- **Brief**
Swap every "At what coordinates should I click to accomplish" in these lines for "Where should I click to" and write the lines out again with nothing else altered.

[START]

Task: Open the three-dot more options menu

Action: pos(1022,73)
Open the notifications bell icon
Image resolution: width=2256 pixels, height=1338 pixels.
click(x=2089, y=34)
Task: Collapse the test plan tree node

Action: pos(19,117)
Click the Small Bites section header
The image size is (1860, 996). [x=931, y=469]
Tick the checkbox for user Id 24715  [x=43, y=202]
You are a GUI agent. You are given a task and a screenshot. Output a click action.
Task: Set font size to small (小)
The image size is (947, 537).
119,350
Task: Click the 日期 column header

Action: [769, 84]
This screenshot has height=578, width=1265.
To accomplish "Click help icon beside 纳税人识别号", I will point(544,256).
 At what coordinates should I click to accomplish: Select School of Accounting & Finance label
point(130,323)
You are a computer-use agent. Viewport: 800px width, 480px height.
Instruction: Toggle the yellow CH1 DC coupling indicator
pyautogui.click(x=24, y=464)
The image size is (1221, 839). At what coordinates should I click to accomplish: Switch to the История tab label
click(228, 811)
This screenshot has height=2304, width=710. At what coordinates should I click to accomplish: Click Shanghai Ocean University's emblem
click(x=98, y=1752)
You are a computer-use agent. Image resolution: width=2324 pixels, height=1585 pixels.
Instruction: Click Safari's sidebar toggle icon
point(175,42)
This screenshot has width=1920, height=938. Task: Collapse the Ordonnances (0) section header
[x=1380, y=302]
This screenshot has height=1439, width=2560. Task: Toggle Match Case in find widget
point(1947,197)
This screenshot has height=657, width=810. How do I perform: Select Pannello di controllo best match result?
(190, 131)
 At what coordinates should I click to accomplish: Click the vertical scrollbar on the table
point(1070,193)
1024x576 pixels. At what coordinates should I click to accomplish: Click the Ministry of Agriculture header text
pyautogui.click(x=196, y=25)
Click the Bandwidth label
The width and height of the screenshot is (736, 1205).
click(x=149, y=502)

[END]

- **Worked answer**
Task: Open the three-dot more options menu

Action: pos(1022,73)
Open the notifications bell icon
Image resolution: width=2256 pixels, height=1338 pixels.
click(x=2089, y=34)
Task: Collapse the test plan tree node

Action: pos(19,117)
Click the Small Bites section header
The image size is (1860, 996). [x=931, y=469]
Tick the checkbox for user Id 24715  [x=43, y=202]
You are a GUI agent. You are given a task and a screenshot. Output a click action.
Task: Set font size to small (小)
The image size is (947, 537).
119,350
Task: Click the 日期 column header

Action: [769, 84]
This screenshot has height=578, width=1265.
To accomplish "Click help icon beside 纳税人识别号", I will point(544,256).
 Where should I click to: Select School of Accounting & Finance label
point(130,323)
You are a computer-use agent. Viewport: 800px width, 480px height.
Instruction: Toggle the yellow CH1 DC coupling indicator
pyautogui.click(x=24, y=464)
The image size is (1221, 839). Where should I click to: Switch to the История tab label
click(228, 811)
This screenshot has height=2304, width=710. Where should I click to: Click Shanghai Ocean University's emblem
click(x=98, y=1752)
You are a computer-use agent. Image resolution: width=2324 pixels, height=1585 pixels.
Instruction: Click Safari's sidebar toggle icon
point(175,42)
This screenshot has width=1920, height=938. Task: Collapse the Ordonnances (0) section header
[x=1380, y=302]
This screenshot has height=1439, width=2560. Task: Toggle Match Case in find widget
point(1947,197)
This screenshot has height=657, width=810. How do I perform: Select Pannello di controllo best match result?
(190, 131)
 Where should I click to: Click the vertical scrollbar on the table
point(1070,193)
1024x576 pixels. Where should I click to: Click the Ministry of Agriculture header text
pyautogui.click(x=196, y=25)
Click the Bandwidth label
The width and height of the screenshot is (736, 1205).
click(x=149, y=502)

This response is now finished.